- Born: September 22, 1928 Pittsburgh, Pennsylvania
- Died: October 22, 2007 (aged 79) San Diego, California
- Awards: James Clerk Maxwell Prize for Plasma Physics (1992); Steele Prize (1996);
- Scientific career
- Thesis: Higher-Order Corrections to the Nucleon-Nucleon Potential in Charge-Symmetric Pseudoscalar Theory (1956)
- Doctoral students: Robert Sinclair MacKay

= John M. Greene =

John Morgan Greene (22 September 1928 – 22 October 2007) was an American theoretical physicist and applied mathematician, known for his work on solitons and plasma physics.

==Education==
After several successes as a high school student in the state mathematical competitions of Kansas, he received a Pepsi Cola scholarship at Caltech, where he earned a B. S. in 1950. In 1956 he received a PhD from the University of Rochester in nuclear physics under David Feldman with a thesis entitled "High-Order Corrections to the Nucleon-Nucleon Potential in Change-Symmetric Pseudoscalar Theory."

==Career and research==
After his PhD, he worked at the Princeton Plasma Physics Laboratory (on "Project Matterhorn"), where he was one of the leading theoretical physicists and remained until 1982. In 1982 he was Senior Technical Advisor in the theory group of General Atomics and simultaneously adjunct professor at the University of California, San Diego.
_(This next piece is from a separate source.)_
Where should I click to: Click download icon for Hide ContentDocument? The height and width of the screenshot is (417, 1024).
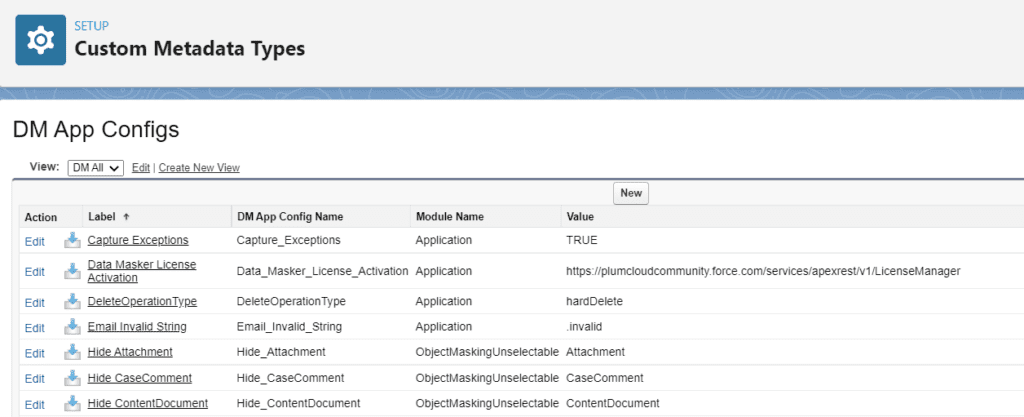click(72, 403)
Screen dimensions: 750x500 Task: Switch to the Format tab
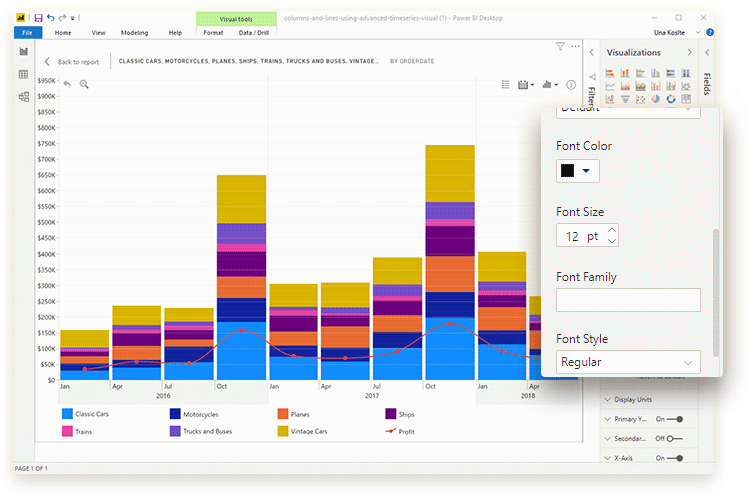[x=213, y=33]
He was the author of a series of works with John Johnson and Katherine Weimer on equilibria and instabilities in Tokamak and Stellarator plasmas in magnetohydrodynamics. With Johnson and Ray Grimm he developed the computer program PEST (Princeton Equilibrium and Stability in Tokamak's Code). With Bruno Coppi and others he investigated dissipative instabilities in plasmas. With Ira B. Bernstein and Martin Kruskal he did research on BGK modes (nonlinear wave solutions in plasma physics). In the 1970s he worked on Hamiltonian dynamics in chaos theory. In 1979 he published Greene's criterion for the collapse of tori in KAM theory.

==Awards and honors==
In 1992, he won the James Clerk Maxwell Prize for Plasma Physics. He was a fellow of the American Physical Society (APS) and a member of the American Geophysical Union.

In 2006, he received the Leroy P. Steele Prize with Martin Kruskal, Robert M. Miura and Clifford S. Gardner for his work on inverse scattering transformations in the theory of solitons.

==Personal life==
He was married from 1956 on and had a daughter and two grandchildren. He died as a consequence of Parkinson's disease. Greene's father was a professor of chemical engineering at Kansas State.